Start of Given entries

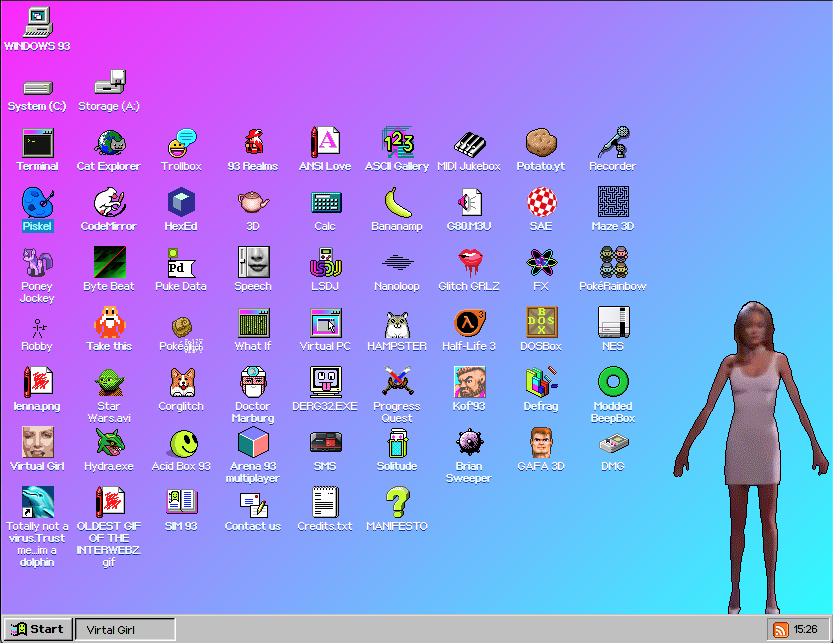Click the Start button
Viewport: 833px width, 643px height.
(37, 629)
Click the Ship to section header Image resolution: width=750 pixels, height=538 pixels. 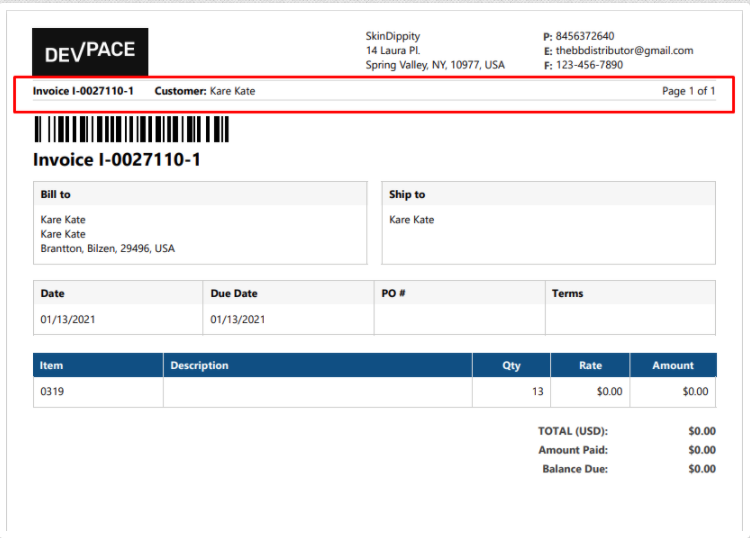[407, 194]
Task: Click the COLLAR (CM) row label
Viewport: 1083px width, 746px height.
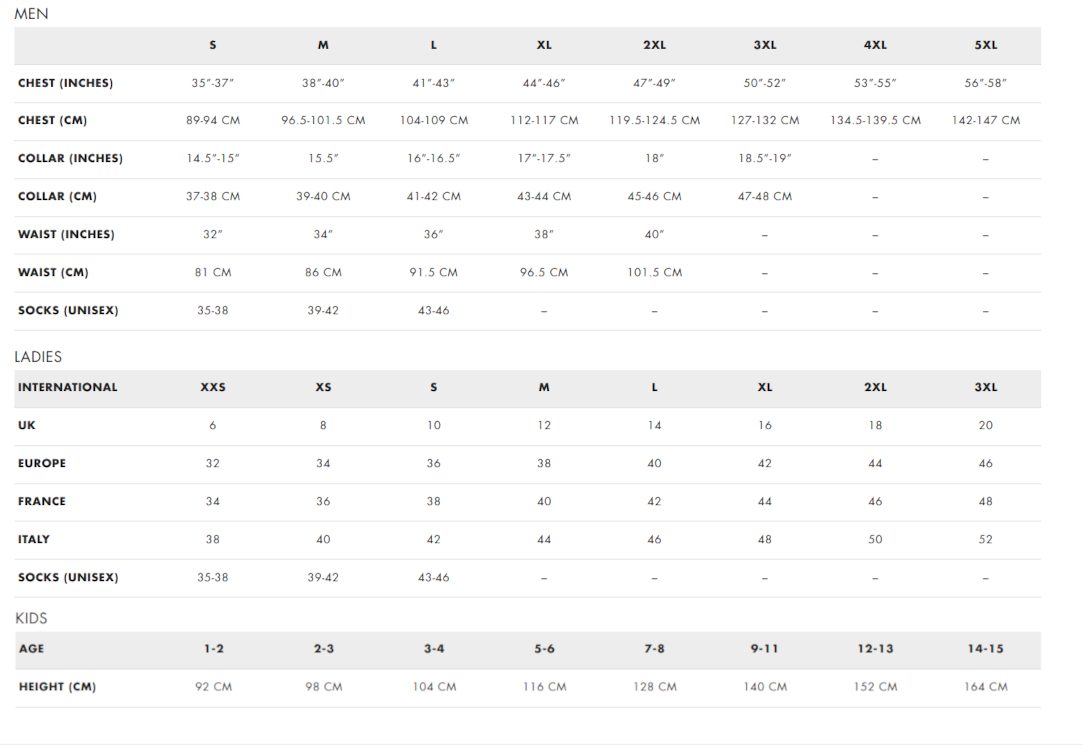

End of Given entries

Brief
Print only the lines running from the line that contains "Task: Click the COLLAR (CM) row label" to the final line of the listing, both included. Omit every picture.

Answer to the problem
Task: Click the COLLAR (CM) row label
Viewport: 1083px width, 746px height.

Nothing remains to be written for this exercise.